Chief Election Commissioner of India
- In office 1 January 1986 – 25 November 1990
- Preceded by: R. K. Trivedi
- Succeeded by: V. S. Ramadevi

= R. V. S. Peri Sastri =

Rudrabatla Venkata Surya Peri Sastri was a former Chief Election Commissioner of India and served from 1 January 1986 until his death from cancer on 25 November 1990. The 1989 general elections were held during his tenure.

Born at Bhimilipatnam in Andhra Pradesh on 1 February 1929, Peri Sastri obtained a master's degree in English from the Madras Christian College under the University of Madras. Thereafter, he taught at Anantapur, Andhra Pradesh and Raipur, in erstwhile Madhya Pradesh, before enrolling for a BCL degree at the Faculty of Law, University of Delhi. He completed his BCL and L.LM from Delhi and also taught at the university. In 1956–57, he joined the Law Commission of India as a Junior Law Officer and moved thereafter to the Law Ministry, Government of India. He held various positions in the Law ministry, and rose to the post of Secretary to the Government of India in 1978. Peri Sastri was principal legislative draftsman of the Government of India for several years. He drafted several amendments to the Constitution of India and many epochal bills including the Road Corporations of India Act of 1950, The Sugar Development Fund Act, 1982 and Delhi Sales Tax Act, 1975.

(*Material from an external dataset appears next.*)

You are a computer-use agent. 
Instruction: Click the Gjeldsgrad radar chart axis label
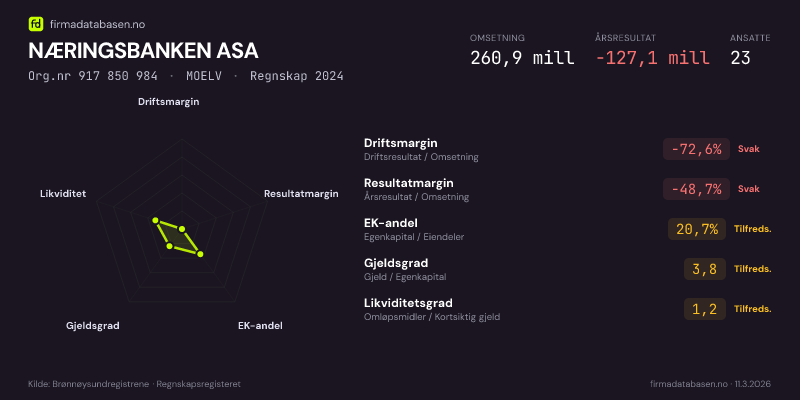[x=93, y=326]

During Peri Sastri's tenure as Chief Election Commissioner, the Government of India made the first effort to convert the commission into a multi-member body by appointing two election commissioners on the eve of the 1989 General election. This move was widely described as an attempt to curtail the powers of Peri Sastri, who refused to be browbeaten by the Government on the timing or conduct of the election, as described by former Comptroller and Auditor General C G Somiah in his book The Honest Always Stand Alone. During the tenure of Dinesh Goswami as Law Minister in the government of Vishwanath Pratap Singh, Peri Sastri recommended wide-ranging electoral reforms. The voting age was reduced to 18 during his tenure as Chief Election Commissioner. Also, the first steps towards use of Electronic Voting Machines were taken during his term.